Appointment of Independent Non-executive Director: The Board is pleased to announced the appointment of Mr. LIAO Xiaoxin ("Mr. LIAO") as an independent non-executive Director and a member of each of the audit committee, remuneration committee and nomination committee of the Company with effect from 28 October 2022. Biographical details of Mr. LIAO are set out as follows: Mr. LIAO Xiaoxin, aged 42, is a partner in the Hong Kong office of Zhong Lun Law Firm LLP, a full service business law firm headquartered in the PRC. Mr. LIAO has been practicing as a lawyer for over 20 years and is currently admitted to practice in Hong Kong, England and Wales and the PRC.

Prior to joining Zhong Lun law Firm LLP, Mr. LIAO has also practiced in other law firms in Hong Kong, London and Shenzhen. Mr. LIAO has extensive experiences on Hong Kong capital markets matters such as initial public offerings, bond offerings, public takeovers, privatizations and general compliance for listed companies. He also advises clients on cross-border mergers and acquisitions and private equity investments.

Mr. LIAO obtained a bachelor of Laws degree from Guangdong University of Foreign Studies in the PRC in June 2001, a master of Laws from King's College London in the United Kingdom (the "U.K.") in November 2007, a graduate diploma in law from The University of Law in the U.K. in August 2008 and subsequently completed the Legal Practice Course at BPP University Law School in the U.K. in May 2010. Mr. LIAO was admitted as a practicing lawyer in the PRC in July 2002, a solicitor in England and Wales in October 2012 and a solicitor in Hong Kong in May 2018. Mr. LIAO has entered into a letter of appointment with the Company for a term of three years with effect from 28 October 2022.

Mr. LIAO is entitled to a director' s fee of RMB 300,000 per annum, which was determined by the Board with reference to the recommendation of the remuneration committee of the Company, market terms, the Company's remuneration policy and the qualifications and the scope of responsibilities of Mr. LIAO. Mr. LIAO will hold office only until the next following general meeting of the Company and shall be eligible for re-election at that meeting. He is subject to retirement by rotation and re-election at the annual general meetings of the Company at least once every three years in accordance with the articles of association of the Company and the Listing Rules.

Mr. LIAO has not held any directorship at any listed companies in the past three years. Save as disclosed above, Mr.
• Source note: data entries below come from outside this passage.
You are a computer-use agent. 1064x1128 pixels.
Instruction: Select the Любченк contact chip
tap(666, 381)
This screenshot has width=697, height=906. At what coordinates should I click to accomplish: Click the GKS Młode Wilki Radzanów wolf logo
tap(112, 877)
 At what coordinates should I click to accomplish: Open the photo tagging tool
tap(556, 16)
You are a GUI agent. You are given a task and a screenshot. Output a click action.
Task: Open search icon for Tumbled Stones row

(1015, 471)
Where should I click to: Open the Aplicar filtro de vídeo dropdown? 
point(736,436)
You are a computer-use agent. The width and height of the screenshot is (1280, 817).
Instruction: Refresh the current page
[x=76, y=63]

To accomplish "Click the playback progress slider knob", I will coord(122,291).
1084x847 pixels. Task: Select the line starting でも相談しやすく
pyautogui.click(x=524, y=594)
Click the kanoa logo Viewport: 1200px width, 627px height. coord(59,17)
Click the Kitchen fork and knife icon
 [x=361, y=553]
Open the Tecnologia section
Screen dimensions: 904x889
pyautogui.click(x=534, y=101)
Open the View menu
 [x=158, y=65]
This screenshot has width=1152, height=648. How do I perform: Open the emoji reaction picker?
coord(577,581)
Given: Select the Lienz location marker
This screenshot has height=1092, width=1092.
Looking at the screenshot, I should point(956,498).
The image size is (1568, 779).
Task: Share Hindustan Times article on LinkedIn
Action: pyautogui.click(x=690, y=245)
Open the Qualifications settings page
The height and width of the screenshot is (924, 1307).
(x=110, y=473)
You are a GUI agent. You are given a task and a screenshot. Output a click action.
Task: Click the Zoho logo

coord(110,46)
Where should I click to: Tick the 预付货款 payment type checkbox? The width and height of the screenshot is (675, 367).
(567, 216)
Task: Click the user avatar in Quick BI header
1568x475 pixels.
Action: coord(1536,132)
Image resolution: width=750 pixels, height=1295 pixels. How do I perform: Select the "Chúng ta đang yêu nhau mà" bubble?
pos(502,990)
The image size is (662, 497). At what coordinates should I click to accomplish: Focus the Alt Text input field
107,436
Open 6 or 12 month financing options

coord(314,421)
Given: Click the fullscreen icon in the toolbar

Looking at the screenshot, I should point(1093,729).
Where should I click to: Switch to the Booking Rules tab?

LIAO does not have any other relationship with any Directors, senior management, substantial shareholders or controlling shareholders of the Company (as defined in the Listing Rules) or hold any other position with the Company or any member of the Group. As at the date of this announcement, Mr. LIAO does not have any interests in the shares of the Company which are required to be disclosed under Part XV of the SFO.